Copy out the records below, changing every "Open" to "Show" and leaving everything else unchanged. Don't include the pictures.

Exercise data »
*****
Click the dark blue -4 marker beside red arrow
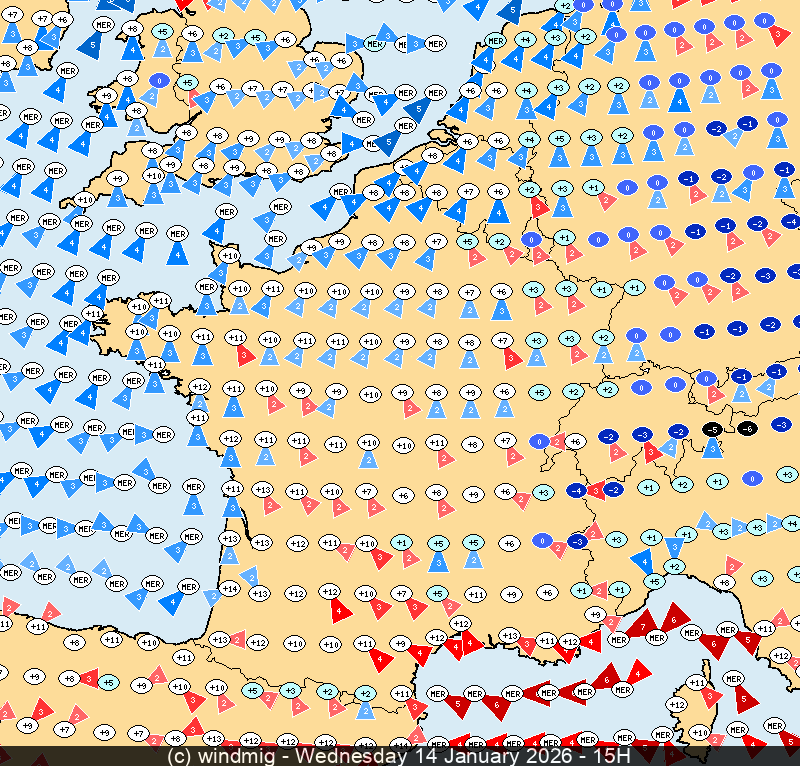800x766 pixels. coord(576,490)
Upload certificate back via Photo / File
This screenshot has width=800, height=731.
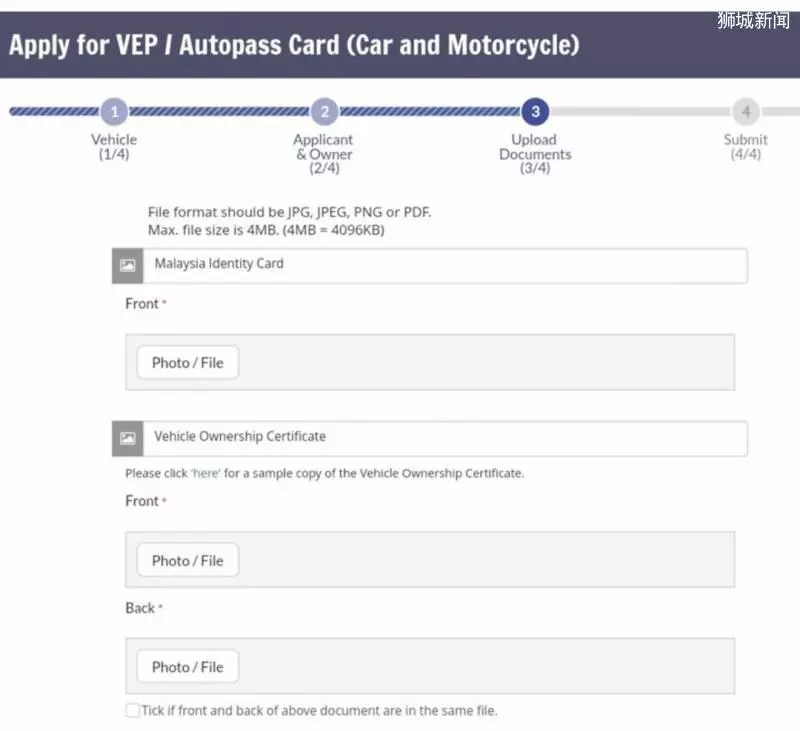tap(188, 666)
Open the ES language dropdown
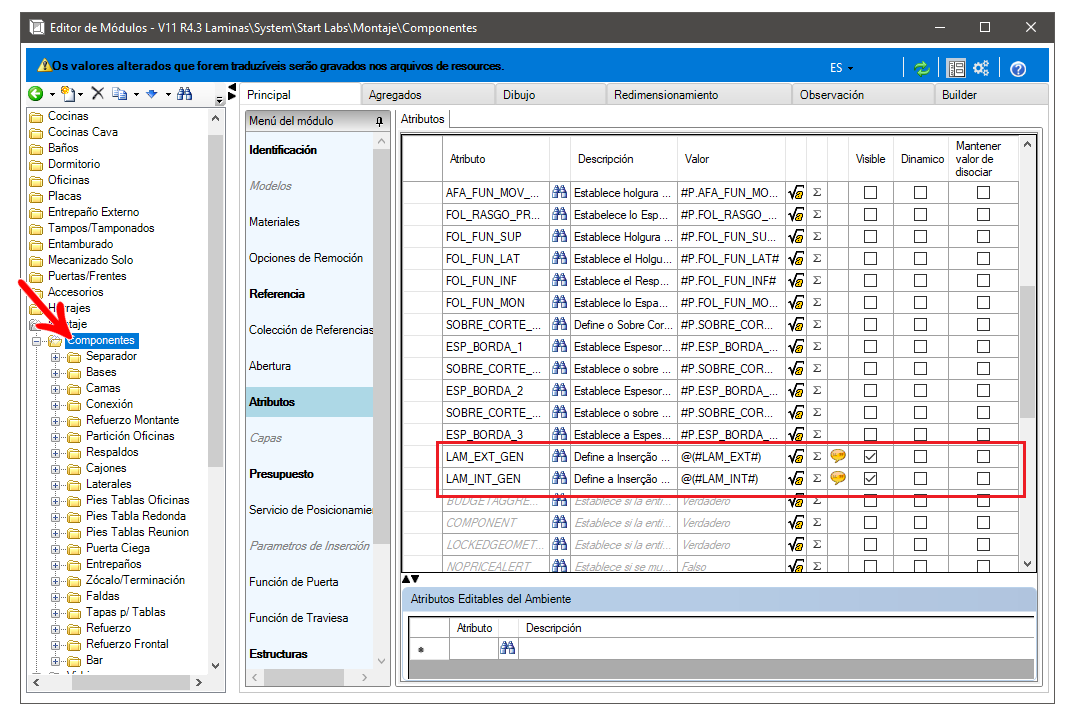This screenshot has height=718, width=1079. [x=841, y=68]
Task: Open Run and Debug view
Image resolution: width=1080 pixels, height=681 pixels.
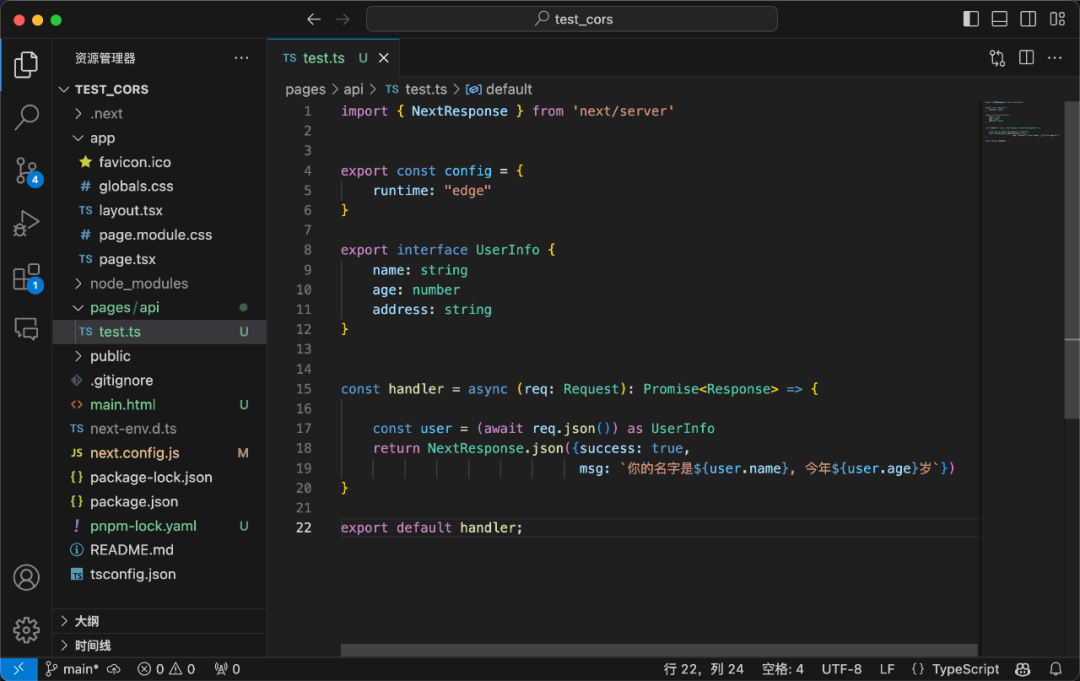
*****
Finished task »
Click the dark blue -4 marker beside red arrow
800x766 pixels. coord(576,490)
Upload certificate back via Photo / File
This screenshot has width=800, height=731.
tap(188, 666)
Show the ES language dropdown
This screenshot has height=718, width=1079. [x=841, y=68]
Task: Show Run and Debug view
Image resolution: width=1080 pixels, height=681 pixels.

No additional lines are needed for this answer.